Data provided:
◇ ◇ ◇

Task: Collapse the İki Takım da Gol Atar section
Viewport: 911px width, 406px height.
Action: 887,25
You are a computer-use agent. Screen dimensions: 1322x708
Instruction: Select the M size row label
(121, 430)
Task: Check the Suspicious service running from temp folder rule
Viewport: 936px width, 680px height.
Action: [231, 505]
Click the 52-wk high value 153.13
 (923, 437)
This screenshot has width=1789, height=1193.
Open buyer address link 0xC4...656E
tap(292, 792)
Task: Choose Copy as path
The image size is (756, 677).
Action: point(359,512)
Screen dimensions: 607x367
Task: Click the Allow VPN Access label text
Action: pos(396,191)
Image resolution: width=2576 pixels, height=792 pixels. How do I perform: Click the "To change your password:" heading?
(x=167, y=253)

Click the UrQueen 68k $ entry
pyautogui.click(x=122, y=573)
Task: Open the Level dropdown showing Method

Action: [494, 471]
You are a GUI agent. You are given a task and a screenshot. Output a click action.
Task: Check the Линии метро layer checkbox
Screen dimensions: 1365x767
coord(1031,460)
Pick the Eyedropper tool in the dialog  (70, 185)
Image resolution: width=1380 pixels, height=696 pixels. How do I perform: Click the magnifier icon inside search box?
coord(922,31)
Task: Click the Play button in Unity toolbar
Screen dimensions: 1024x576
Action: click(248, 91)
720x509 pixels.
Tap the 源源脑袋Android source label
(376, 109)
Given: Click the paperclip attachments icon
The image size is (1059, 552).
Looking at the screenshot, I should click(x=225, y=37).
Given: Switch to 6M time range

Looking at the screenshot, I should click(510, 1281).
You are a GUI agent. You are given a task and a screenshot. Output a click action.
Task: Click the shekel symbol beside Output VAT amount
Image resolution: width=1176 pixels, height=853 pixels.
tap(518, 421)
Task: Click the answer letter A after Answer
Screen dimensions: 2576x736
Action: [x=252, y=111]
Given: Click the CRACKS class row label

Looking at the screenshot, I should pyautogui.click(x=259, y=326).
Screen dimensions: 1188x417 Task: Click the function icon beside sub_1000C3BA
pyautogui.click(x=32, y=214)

◇ ◇ ◇

Required action:
All of the entries above should be output exactly as they are.

Expected output:
Task: Collapse the İki Takım da Gol Atar section
Viewport: 911px width, 406px height.
Action: 887,25
You are a computer-use agent. Screen dimensions: 1322x708
Instruction: Select the M size row label
(121, 430)
Task: Check the Suspicious service running from temp folder rule
Viewport: 936px width, 680px height.
Action: [231, 505]
Click the 52-wk high value 153.13
 (923, 437)
This screenshot has width=1789, height=1193.
Open buyer address link 0xC4...656E
tap(292, 792)
Task: Choose Copy as path
The image size is (756, 677).
Action: point(359,512)
Screen dimensions: 607x367
Task: Click the Allow VPN Access label text
Action: pos(396,191)
Image resolution: width=2576 pixels, height=792 pixels. How do I perform: Click the "To change your password:" heading?
(x=167, y=253)

Click the UrQueen 68k $ entry
pyautogui.click(x=122, y=573)
Task: Open the Level dropdown showing Method

Action: [494, 471]
You are a GUI agent. You are given a task and a screenshot. Output a click action.
Task: Check the Линии метро layer checkbox
Screen dimensions: 1365x767
coord(1031,460)
Pick the Eyedropper tool in the dialog  (70, 185)
Image resolution: width=1380 pixels, height=696 pixels. How do I perform: Click the magnifier icon inside search box?
coord(922,31)
Task: Click the Play button in Unity toolbar
Screen dimensions: 1024x576
Action: click(248, 91)
720x509 pixels.
Tap the 源源脑袋Android source label
(376, 109)
Given: Click the paperclip attachments icon
The image size is (1059, 552).
Looking at the screenshot, I should click(x=225, y=37).
Given: Switch to 6M time range

Looking at the screenshot, I should click(510, 1281).
You are a GUI agent. You are given a task and a screenshot. Output a click action.
Task: Click the shekel symbol beside Output VAT amount
Image resolution: width=1176 pixels, height=853 pixels.
tap(518, 421)
Task: Click the answer letter A after Answer
Screen dimensions: 2576x736
Action: [x=252, y=111]
Given: Click the CRACKS class row label

Looking at the screenshot, I should pyautogui.click(x=259, y=326).
Screen dimensions: 1188x417 Task: Click the function icon beside sub_1000C3BA
pyautogui.click(x=32, y=214)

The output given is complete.